Espagnac (/fr/; Espanhac) is a commune in the Corrèze department in central France.

==Geography==
The landscape is typically wooded hills.

==Economy==
The main economic activity is cattle raising though it now benefits from the recent trend of rural tourism.

==History==
Though evidences of Neolithic and Celtic occupation exist on the commune's territory, the village itself was probably only founded during or after the Gallo-Roman era, near the site of a villa not yet excavated. Some evidence suggest the presence of other villas and of a tile factory. The name of the village if of Latin origin, possibly derived from a family name.

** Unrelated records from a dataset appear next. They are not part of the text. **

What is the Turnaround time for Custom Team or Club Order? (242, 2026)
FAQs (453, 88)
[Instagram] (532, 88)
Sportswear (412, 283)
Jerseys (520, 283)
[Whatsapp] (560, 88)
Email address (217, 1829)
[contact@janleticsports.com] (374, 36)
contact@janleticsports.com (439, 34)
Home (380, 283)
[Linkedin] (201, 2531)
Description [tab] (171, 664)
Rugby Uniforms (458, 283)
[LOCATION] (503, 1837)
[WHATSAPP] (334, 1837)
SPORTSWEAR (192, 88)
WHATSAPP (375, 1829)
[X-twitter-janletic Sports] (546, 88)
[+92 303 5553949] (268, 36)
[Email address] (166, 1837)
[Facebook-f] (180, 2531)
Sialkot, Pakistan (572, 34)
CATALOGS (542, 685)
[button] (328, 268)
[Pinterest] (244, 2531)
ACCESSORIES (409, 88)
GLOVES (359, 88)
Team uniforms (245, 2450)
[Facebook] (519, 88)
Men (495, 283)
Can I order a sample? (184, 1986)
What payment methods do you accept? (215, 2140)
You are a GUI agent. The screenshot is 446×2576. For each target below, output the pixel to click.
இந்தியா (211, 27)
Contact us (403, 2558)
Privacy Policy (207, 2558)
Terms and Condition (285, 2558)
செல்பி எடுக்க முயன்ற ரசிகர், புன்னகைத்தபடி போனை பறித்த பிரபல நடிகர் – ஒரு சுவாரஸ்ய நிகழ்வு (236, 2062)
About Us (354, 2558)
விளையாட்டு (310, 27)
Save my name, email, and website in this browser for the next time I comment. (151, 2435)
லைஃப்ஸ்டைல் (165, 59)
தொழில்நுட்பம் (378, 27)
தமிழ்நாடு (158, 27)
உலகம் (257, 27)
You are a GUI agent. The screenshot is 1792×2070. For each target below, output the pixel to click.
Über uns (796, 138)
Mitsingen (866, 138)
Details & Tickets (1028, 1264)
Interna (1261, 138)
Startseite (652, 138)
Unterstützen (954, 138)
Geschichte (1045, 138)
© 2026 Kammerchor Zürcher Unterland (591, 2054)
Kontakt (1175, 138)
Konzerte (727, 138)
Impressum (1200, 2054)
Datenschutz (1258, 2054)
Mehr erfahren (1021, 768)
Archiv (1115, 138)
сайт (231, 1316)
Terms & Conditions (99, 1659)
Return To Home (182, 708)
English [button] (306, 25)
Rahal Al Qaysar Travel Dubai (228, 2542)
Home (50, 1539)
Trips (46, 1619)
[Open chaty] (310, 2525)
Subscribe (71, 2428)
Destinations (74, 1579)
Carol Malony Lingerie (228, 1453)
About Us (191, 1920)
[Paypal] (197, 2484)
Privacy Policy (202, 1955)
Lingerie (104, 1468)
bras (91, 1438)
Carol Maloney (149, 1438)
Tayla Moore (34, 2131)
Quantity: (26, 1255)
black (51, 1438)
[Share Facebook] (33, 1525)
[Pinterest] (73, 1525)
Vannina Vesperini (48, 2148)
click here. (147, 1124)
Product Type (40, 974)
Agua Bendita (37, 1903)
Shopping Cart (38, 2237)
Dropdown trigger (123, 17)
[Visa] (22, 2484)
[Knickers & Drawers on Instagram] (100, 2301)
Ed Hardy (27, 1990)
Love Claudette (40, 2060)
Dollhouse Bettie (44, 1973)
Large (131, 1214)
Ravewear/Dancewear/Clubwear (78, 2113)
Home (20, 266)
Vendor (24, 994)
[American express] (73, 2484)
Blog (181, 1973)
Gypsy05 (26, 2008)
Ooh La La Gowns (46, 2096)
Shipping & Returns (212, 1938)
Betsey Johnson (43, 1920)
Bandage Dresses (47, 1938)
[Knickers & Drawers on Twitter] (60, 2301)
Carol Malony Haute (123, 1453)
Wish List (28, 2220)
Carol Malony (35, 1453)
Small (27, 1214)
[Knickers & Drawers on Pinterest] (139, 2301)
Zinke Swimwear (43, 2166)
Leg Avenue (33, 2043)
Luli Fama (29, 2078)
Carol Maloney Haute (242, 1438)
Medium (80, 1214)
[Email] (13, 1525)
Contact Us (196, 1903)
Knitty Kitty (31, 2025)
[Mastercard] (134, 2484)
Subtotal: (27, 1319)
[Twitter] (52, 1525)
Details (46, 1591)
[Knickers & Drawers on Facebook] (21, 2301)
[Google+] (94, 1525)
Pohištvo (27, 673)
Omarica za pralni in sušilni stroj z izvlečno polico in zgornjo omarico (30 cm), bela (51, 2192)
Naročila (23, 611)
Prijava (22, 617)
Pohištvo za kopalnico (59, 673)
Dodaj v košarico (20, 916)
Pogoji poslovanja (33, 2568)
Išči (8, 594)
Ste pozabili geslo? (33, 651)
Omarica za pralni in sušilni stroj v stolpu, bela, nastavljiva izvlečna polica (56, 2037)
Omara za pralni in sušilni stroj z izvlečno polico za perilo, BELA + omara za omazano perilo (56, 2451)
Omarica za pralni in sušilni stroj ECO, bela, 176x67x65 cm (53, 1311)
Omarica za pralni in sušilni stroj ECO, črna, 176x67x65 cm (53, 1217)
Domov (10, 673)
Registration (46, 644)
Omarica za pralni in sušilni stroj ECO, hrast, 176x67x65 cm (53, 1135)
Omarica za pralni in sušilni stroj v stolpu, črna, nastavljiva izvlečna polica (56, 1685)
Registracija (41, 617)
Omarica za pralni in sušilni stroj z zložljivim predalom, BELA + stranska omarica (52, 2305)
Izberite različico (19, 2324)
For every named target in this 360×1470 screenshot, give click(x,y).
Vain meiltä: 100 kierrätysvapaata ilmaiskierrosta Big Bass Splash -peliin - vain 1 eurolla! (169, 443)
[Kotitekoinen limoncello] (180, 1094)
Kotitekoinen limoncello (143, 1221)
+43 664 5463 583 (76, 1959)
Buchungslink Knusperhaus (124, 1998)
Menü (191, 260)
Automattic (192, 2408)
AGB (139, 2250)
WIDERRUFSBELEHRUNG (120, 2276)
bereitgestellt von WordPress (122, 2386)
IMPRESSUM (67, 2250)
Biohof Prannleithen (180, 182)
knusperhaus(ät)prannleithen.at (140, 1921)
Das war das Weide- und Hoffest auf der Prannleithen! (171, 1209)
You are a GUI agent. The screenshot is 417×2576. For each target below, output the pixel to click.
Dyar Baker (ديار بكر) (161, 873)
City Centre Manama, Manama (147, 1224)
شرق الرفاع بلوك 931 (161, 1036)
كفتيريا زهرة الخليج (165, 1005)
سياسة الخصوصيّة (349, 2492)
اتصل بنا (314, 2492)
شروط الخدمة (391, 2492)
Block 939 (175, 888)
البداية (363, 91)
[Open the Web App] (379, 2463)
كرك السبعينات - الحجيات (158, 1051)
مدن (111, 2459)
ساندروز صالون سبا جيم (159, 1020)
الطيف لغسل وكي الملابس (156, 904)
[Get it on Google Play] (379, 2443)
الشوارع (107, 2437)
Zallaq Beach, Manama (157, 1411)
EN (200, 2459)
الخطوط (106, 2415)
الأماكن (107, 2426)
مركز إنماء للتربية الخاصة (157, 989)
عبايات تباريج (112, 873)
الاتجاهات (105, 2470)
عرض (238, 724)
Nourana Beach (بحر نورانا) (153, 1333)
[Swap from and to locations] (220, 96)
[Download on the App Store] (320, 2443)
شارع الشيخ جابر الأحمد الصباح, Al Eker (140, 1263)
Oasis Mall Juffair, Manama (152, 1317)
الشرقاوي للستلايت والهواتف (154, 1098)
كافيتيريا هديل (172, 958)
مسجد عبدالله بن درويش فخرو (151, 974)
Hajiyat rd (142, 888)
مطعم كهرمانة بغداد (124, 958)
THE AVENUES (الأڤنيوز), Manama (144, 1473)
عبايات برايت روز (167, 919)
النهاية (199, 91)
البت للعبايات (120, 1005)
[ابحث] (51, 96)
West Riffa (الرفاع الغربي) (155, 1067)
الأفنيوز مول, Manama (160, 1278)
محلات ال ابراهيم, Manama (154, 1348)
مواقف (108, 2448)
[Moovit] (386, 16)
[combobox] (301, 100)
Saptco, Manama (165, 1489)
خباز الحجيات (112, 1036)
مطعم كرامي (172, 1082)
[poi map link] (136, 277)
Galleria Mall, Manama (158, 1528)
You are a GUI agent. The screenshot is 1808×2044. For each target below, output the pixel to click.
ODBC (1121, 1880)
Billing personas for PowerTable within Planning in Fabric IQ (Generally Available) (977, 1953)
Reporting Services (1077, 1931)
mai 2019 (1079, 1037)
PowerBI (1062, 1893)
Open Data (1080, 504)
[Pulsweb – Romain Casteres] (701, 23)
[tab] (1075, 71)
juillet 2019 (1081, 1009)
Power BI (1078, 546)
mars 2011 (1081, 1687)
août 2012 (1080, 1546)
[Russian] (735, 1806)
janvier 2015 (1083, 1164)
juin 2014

During the Middle Ages, Espagnac seems to have become a dwelling of local importance, as attested by the existence of a Merovingian mint (three gold coins with the mention "Spaniaco Fit" have been found), of a large cemetery where sarcophagi have been exhumed and of an abbey. It seems to have been the head of a Carolingian vicaria. The first written mention of its name appears in the will of Adhemar des Echelles, around 930 AD.

Then dependent on the abbey of Tulle, Espagnac devolved during the late Middle Ages, and both the abbey and the church were burnt down by the troops of Gaspard de Coligny during the Wars of Religion. The current church dates back from the late 16th century. A small restored Carolingian Chapel and the privately owned medieval castle of Puy-de-Val are also present on the territory of the commune.